Dans les autres bâtiments on a bien, çà et là, modifié, supprimé ou remplacé quelques détails, un buste manque ici, une statue n’est plus là, elle est tombée, on ne l’a pas relevée. Des vases ont disparu, mais tout cela n’a pas grande importance et il serait trop long d’indiquer ces petits ravages et ces petits embellissements.

Pour compléter la silhouette antique du château, il faudrait rétablir sur l’arête du toit de la chapelle un lanternon doré et terminé en pointe comme celui du dôme des Invalides ; on l’a amputé nous ne savons trop pourquoi. Il s’harmonisait avec les petites coupoles des pavillons démolis qui surmontaient les cadrans disparus et remplacés par les frontons de Gabriel.

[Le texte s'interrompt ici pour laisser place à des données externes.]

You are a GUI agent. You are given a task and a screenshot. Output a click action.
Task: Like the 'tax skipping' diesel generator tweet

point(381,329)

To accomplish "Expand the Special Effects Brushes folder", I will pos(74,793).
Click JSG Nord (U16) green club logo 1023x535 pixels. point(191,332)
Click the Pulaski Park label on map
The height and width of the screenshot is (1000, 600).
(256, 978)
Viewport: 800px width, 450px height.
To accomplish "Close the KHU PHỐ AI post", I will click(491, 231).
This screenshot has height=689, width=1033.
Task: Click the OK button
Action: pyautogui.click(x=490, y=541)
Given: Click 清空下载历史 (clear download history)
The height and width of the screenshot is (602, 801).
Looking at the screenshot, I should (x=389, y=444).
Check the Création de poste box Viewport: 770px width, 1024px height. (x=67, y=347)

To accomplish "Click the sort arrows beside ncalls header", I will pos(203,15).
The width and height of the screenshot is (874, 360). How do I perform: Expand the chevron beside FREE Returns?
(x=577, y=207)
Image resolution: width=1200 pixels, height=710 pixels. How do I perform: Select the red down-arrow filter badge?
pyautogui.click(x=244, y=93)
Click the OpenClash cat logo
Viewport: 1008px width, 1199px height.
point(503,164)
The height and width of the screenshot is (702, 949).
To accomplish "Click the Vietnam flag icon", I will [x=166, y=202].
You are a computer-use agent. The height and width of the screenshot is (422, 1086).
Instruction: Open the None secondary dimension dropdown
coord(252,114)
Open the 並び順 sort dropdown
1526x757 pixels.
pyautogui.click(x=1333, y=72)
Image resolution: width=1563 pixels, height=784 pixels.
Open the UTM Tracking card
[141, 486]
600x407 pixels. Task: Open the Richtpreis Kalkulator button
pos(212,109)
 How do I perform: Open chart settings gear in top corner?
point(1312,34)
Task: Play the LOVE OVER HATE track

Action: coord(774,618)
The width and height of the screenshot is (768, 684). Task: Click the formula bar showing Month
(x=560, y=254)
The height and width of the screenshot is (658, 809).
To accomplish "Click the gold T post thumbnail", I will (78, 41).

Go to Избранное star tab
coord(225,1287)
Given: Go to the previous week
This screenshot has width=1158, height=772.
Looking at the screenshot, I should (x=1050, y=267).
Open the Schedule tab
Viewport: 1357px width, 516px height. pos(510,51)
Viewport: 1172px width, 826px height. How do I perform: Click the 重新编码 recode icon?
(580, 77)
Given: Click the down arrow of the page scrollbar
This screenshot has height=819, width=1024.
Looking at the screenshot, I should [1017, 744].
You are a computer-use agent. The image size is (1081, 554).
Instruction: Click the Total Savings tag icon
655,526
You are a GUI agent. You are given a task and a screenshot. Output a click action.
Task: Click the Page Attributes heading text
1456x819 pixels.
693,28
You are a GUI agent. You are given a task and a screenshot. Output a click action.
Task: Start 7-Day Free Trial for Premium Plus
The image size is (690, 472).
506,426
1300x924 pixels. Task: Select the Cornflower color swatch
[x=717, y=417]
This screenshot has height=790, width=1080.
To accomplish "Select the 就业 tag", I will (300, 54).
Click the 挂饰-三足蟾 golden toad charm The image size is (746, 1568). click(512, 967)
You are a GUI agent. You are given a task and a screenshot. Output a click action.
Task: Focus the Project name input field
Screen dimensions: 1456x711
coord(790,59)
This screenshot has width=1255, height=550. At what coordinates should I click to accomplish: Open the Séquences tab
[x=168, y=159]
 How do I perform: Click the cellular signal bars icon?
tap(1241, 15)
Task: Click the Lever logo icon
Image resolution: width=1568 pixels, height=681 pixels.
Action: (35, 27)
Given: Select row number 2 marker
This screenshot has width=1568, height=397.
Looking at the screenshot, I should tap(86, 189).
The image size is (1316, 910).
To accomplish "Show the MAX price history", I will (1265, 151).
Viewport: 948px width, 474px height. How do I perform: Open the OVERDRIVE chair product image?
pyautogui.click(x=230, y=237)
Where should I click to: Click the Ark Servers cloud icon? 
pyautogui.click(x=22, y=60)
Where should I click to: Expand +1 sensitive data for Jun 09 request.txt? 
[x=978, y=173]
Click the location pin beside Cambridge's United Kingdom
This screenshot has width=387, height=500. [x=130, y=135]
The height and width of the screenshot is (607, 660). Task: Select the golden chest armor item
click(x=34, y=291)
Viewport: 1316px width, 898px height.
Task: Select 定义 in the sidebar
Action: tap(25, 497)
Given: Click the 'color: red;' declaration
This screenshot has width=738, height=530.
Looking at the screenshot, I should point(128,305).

Nous ne faisons pas ici une monographie du palais de Versailles, mais un article rapide où nous indiquons sommairement les principales différences entre l’état ancien et l’état actuel.

Notons encore quelques particularités. Vous avez sans doute remarqué, en arpentant la cour d’Honneur, quatre lignes de pavés allant de la porte d’entrée à la porte de la seconde grille donnant accès dans la cour Royale, à l’endroit où s’élève aujourd’hui la statue équestre moderne de Louis XIV. Elles sont encore parfaitement visibles. C’est sur ces lignes que se rangeaient, pour former la haie au passage du roi, les Suisses à droite, les Gardes-Françaises à gauche. Leurs corps de garde étaient pratiqués dans le soubassement de la terrasse qui délimite la cour du côté de la place d’Armes.

Si la fantaisie vous prend de repeupler le palais et de lui rendre son animation première, rien de plus facile. Nous allons transcrire la vieille gravure qui nous sert de renseignement et de guide, et qui fourmille de figures comme l’estampe du Pont-Neuf de Della Bella.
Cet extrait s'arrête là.